5. How quickly do we get reimbursed?
The average turnaround time in the industry is 30-45 days. At R&S, our goal is your goal: receive payments in the quickest manner possible. We do this by providing accurate submissions. R&S strives to provide correct electronic submissions and the result: you will receive payment from many payers within 14 days!
6. How quickly can my practice be up and running?
1-3 days if necessary. R&S does credentialing if you are a new practice to ensure that you are up and running quickly. We train your office team when it is convenient for you and your patients.
7. How often are my claims processed?
Within 24 hours of receiving your superbills, we will prepare your claims for processing. If we need to gather additional information from your practice, we will work with your office team to obtain it quickly and accurately.
8. Where does my money go?
All payments come directly to your office.
9. Why do some billing firms only charge by the claim vs. a percentage of collected revenue?
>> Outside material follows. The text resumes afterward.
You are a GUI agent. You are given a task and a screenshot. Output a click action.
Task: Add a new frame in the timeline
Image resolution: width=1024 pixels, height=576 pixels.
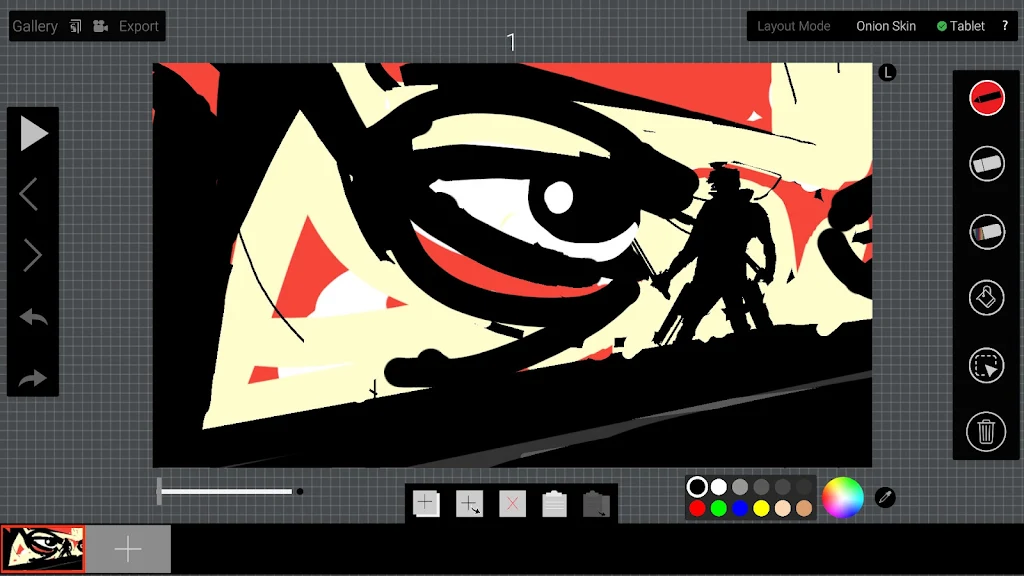[128, 549]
R&S will work with your practice needs. We charge on a percentage basis of total revenue collected. This gives us an incentive to obtain the maximum revenue due and quickly. Many new billing companies will charge you a flat fee per claim because they are normally only skilled in the initial transmission or submission of the claim to the insurance company. Because R&S only makes money if you receive payment, we are more compelled to work harder, follow through with secondary submissions, address denials, and get you the highest reimbursement possible.
10. Is there any software or hardware to buy?
No. R&S does not require you to purchase costly software or hardware.
11. Does R&S Automated Medical Services provide credentialing for physicians?
Yes, we do. R&S handles the entire process of obtaining your credentials with all major insurance companies. This is done free of charge.
12. What services are included with this fee?
- R&S handles everything from patient demographic entry, charge entry, and insurance verification to claim submissions and appeals. Most importantly, we provide you with our aggressive, detailed review and follow-up. We mail monthly statements to patients with outstanding balances.
- FREE Web-based Billing Status & Reporting—this allows you to service your patients in the office and have full real-time electronic access to all data.
- FREE Web-based Scheduling and daily charge submissions. Our software is secure, proven, used by providers around the country AND at No Charge to our clients.
- Peace of Mind that your healthcare reimbursement program is being handled by a seasoned, professional partner who wants you to succeed.
- Complete data entry from initial visit and all follow-up visits for existing patients.
- Electronically transmit claims via a clearinghouse to payers
- Payment posting and balance reconciliation
- Bill secondary and tertiary claims
- Prepare and mail statements to patients
- All calls from insurance companies and patients come directly to R&S to answer and resolve all billing questions.
- Accounts Receivable Follow-up
- Accounts Receivable reports and Aged Trial Balance Reports
- Complete follow-up and resolution on all accounts until they are paid and/or processed in their entirety.
- With R&S Automated Medical Services, you can focus on your patients and growing your practice.